Unai Emery vuelve a Mestalla

Por  2:00 h.

Habría que escribir un libro para explicar con detalle los secretos de la relación de amor y odio que mantuvo Unai Emery con la afición del Valencia, equipo al que entrenó durante cuatro temporadas e hinchada a la que visitará este fin de semana. El técnico vasco, actual preparador del Sevilla, regresa a Mestalla, estadio que fue el suyo y en donde tiene recuerdos de todo tipo, buenos y malos. Allí Emery escuchó, por ejemplo, a una buena parte de la afición llamarle "burro" insistentemente tras un cambio, pero allí el vasco fortificó a un gran Valencia que se asentó en el tercer escalón de la Liga pese a la continua venta de sus estrellas. Ni siquiera eso estabilizó su crédito por la capital del río Turia, donde sus detractores le tildaban de no saber manejar bien las eliminatorias, sobre todo las europeas.

El destino ha querido que Emery acuda este fin de semana a Mestalla como posible verdugo de Djukic, entre la espada y la pared tras perder en el Villamarín ante el Betis y mantener una relación con los jugadores que permanece bajo sospecha. Y no sólo eso, sino que el propio Emery se juega mucho, pues su Sevilla marcha aún peor que el conjunto ché, si bien el crédito que rodea al vasco es mucho mayor que el que tiene el entrenador serbio. Será la primera vez que Emery se mida al Valencia en territorio valenciano tras dirigirlo, por lo que el morbo estará servido. Morbo justificado en la división que su figura creó entre el valencianismo, con defensores y contrarios a su labor inmersos en un debate eterno. Algo similar a lo que sucedió en Nervión con Manolo Jiménez.

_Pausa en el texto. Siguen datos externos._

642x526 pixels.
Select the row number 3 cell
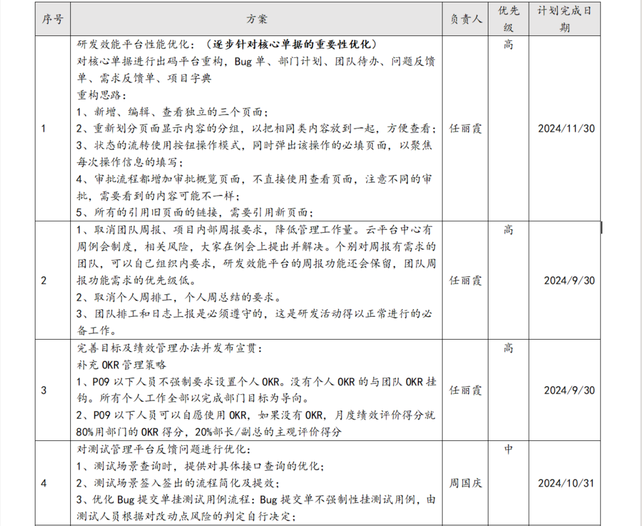(43, 390)
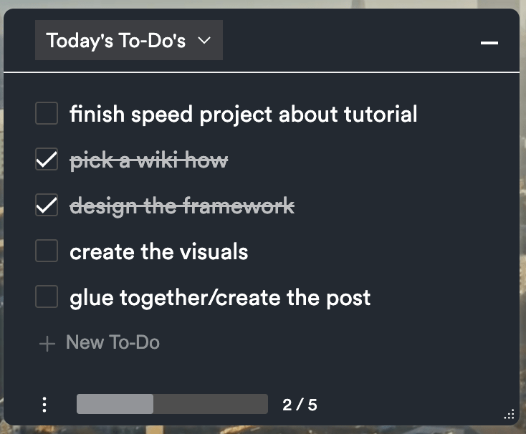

La historia de Emery con Mestalla se adereza con dos anécdotas más. La primera versa sobre su llegada al Sevilla. Fue precisamente tras una derrota en Valencia cuando Del Nido decidió destituir a Míchel y entregarse al de Fuenterrabía, que había acabado mal su periplo en Rusia dirigiendo al Spartak de Moscú. También fue en el estadio valencianista cuando Emery quedó prendado de Marko Marin, en una eliminatoria europea donde el alemán hizo diabluras vestido con la camiseta del Werder Bremen y que originó un plan especial para pararle elaborado en el propio descanso del encuentro. Ahora lo tiene a su servicio, como pieza básica en un esquema que no termina de carburar. El partido de Mestalla se juega en el césped, pero el morbo estará en los banquillos.